彼女の3部作を語るには、わたしには恥ずかしい位、そして語れないくらいの力を持って喰い込んできた。

それと比べると『昨日』は何となく肩透かしをくらってしまったのが事実。
彼女の自伝に近い感じだと思うけど、この人はそれを根っこにして物語を書いた方が上手いんじゃないかなぁ、と思っちゃった。
でも全部読んだけどw
でもあんまり残ってないの。。
文盲もあんまりだったなぁ、わたしには。
すごい厚い自伝にしてくれたら面白かったかもしれないのに!wとか勝手に思ったりしちゃって。

新刊が今月出たよね!
もう読んだ?
わたしはまだなの。
明日買いに走るの。(今日は走れないの。。)
『どちらでもいい』。
楽しみにしてる本。

投稿: ナヲ | 2006.09.12 15:27

ナヲナヲ、コメントありがとう~!
うむ。

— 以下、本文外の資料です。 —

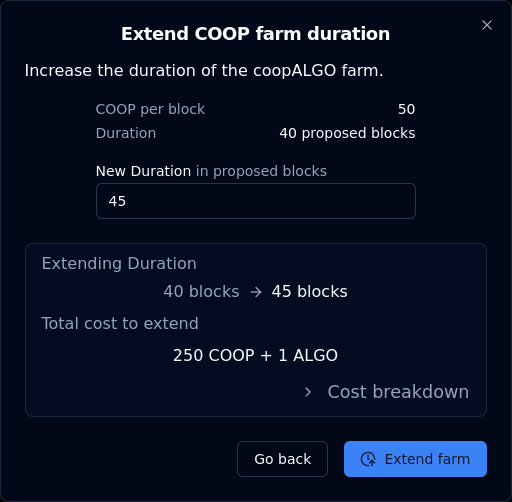
Task: Focus the New Duration input field
Action: coord(256,201)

この作品とあの3部作とは、比べてはいけないのだ。
きっと、著者自身が一番ソレに苦悩しているはずだから。
長かった彼女の書けない時期を思えば、
この作品はこの作品として解釈すべきだと思う。
と、いうのがわたしのポリシーだったりするけれどもね。
もしかしたら、あの3部作をリアルタイムで、
しかも初版のハードカバーで読んでいるから、
そう思えるだけの時間がわたしにはあったのかもしれない。

新刊はまだ未読なりー。
確か短編集なのだよね。
読みたいけれど、近くに売ってなかったり…。

ゆっくり歩いて買いにゆこう!
わたしもね、走りたくても走れない…今です。